Les chercheurs de l’Université d’Oxford ont fait un pas important vers la réalisation une forme « d'électricité biologique » qui pourrait être utilisée dans diverses applications de bioingénierie et biomédicales, y compris la communication avec des cellules humaines vivantes. Le travail a été publié aujourd'hui (28 novembre) dans la revue Science.
Les dispositifs iontroniques constituent l’un des domaines les plus dynamiques et les plus passionnants du génie biochimique. Au lieu d’utiliser l’électricité, ceux-ci imitent le cerveau humain en transmettant des informations via des ions (particules chargées), notamment des ions sodium, potassium et calcium. À terme, les dispositifs iontroniques pourraient permettre la mise en place de systèmes de signalisation biocompatibles, économes en énergie et très précis, notamment pour l'administration de médicaments.
Cependant, jusqu’à présent, les dispositifs iontroniques sont généralement installés sur des échafaudages solides, ce qui entrave leur intégration dans les tissus mous. Dans cette nouvelle étude, des chercheurs de l’Université d’Oxford ont réussi à développer des dispositifs iontroniques miniatures et multifonctionnels construits à partir de gouttelettes d’hydrogel biocompatibles. Les hydrogels fonctionnent comme des analogues ioniques des semi-conducteurs électroniques, permettant de contrôler le mouvement des ions de la même manière que le contrôle du mouvement des électrons en électronique. Les minuscules gouttelettes microscopiques sont assemblées à l’aide de tensioactifs (molécules ressemblant à du savon) et conduisent les ions après avoir été déclenchées par la lumière pour se lier (une technique développée par le groupe).
Les chercheurs ont nommé leur collection d’appareils dropletronics, un composé de gouttelettes et d’iontronique. En créant des combinaisons de gouttelettes d'hydrogel nanolitres à l'échelle micrométrique, l'équipe a produit des diodes droplétroniques, des transistors, des portes logiques et des dispositifs de mémoire. Les dispositifs dropletroniques fonctionnent mieux que tous les dispositifs iontroniques logiciels développés à ce jour, notamment une efficacité plus élevée et un temps de réponse plus rapide. Ils sont même comparables aux dispositifs iontroniques solides, avec l’avantage supplémentaire de ne pas être intégrés dans une matrice dure.
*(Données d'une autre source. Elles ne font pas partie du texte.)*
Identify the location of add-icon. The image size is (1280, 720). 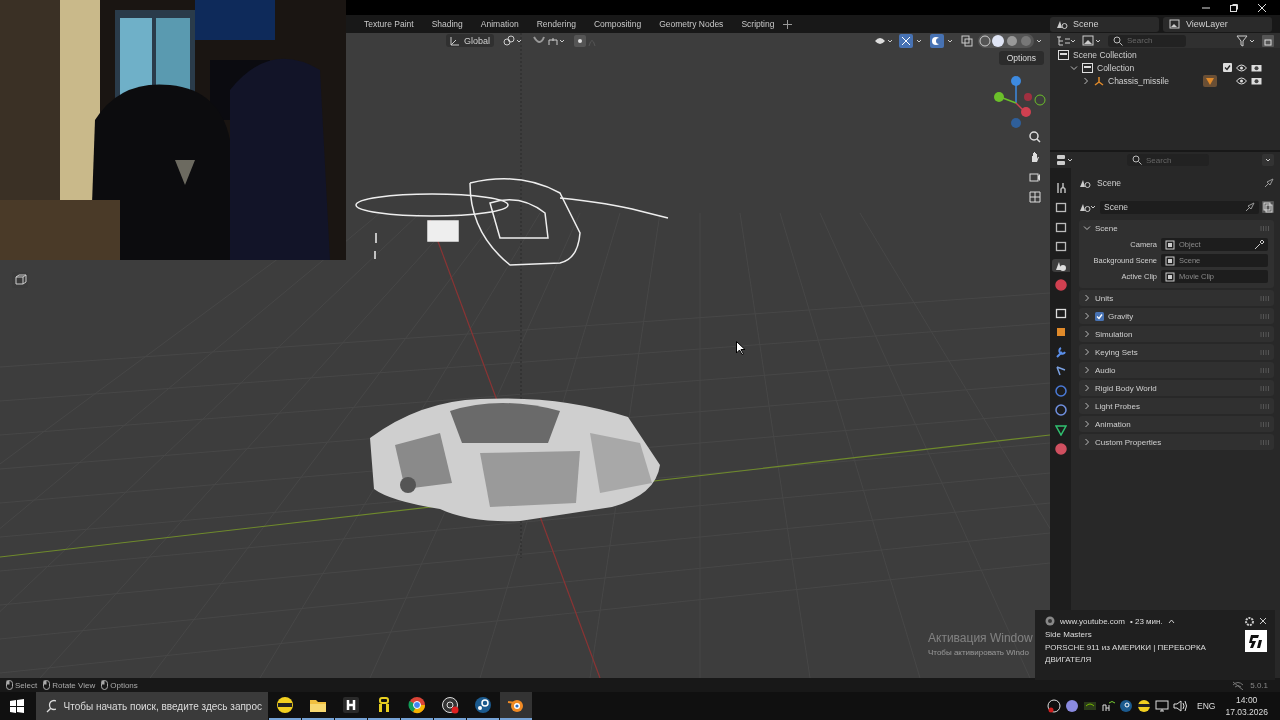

Dr Yujia Zhang, chercheur principal de l'étude, Département de chimie, Université d'Oxford
En plus de contrôler les mouvements des ions, les dispositifs droplétroniques peuvent également interagir avec les cellules et enregistrer leurs signaux biologiques, puisque les dispositifs et les cellules parlent le même « langage ionique ». Dans cette étude, l’équipe de recherche a utilisé ces appareils pour produire des capteurs biocompatibles afin d’enregistrer les signaux électriques des battements des cellules cardiaques humaines.
«Il s'agit du premier exemple d'un capteur biologique construit en laboratoire capable de détecter et de répondre aux changements de fonction des cellules cardiaques humaines dans une assiette», a déclaré le Dr Christopher Toepfer, professeur agrégé de sciences cardiovasculaires au département de médecine Radcliffe de l'université d'Oxford. « Cette découverte constitue une étape passionnante vers la fabrication de dispositifs biologiques plus complexes qui détecteront diverses anomalies dans un organe et réagiront en délivrant intelligemment des médicaments à l'intérieur du corps. »
Les chercheurs envisagent l'intégration de la droplétronique avec la matière vivante, ce qui fournirait une approche biocompatible de la communication ionique directe, y compris la possibilité d'identifier plusieurs espèces ioniques et moléculaires vitales, ce qui ouvrirait de nouvelles possibilités dans divers domaines, notamment en médecine clinique. Les circuits droplétroniques peuvent également permettre de construire des systèmes logiques ioniques qui imitent les neurones pour le traitement et les calculs de l'information neuromorphique.
Le professeur Hagan Bayley (Département de chimie, Université d'Oxford), responsable du groupe de recherche chargé de l'étude, a déclaré : « Dr. Zhang a utilisé une approche créative et hautement multidisciplinaire incluant des aspects de l'électrochimie, de la chimie des polymères, de la physique des surfaces et de l'ingénierie des dispositifs pour produire les premiers dispositifs « droplétroniques » à l'échelle microscopique. Les capacités fonctionnelles de ces structures démontrent qu'elles pourraient bientôt être transformées en dispositifs pratiques ayant des applications à la fois en science fondamentale et en médecine.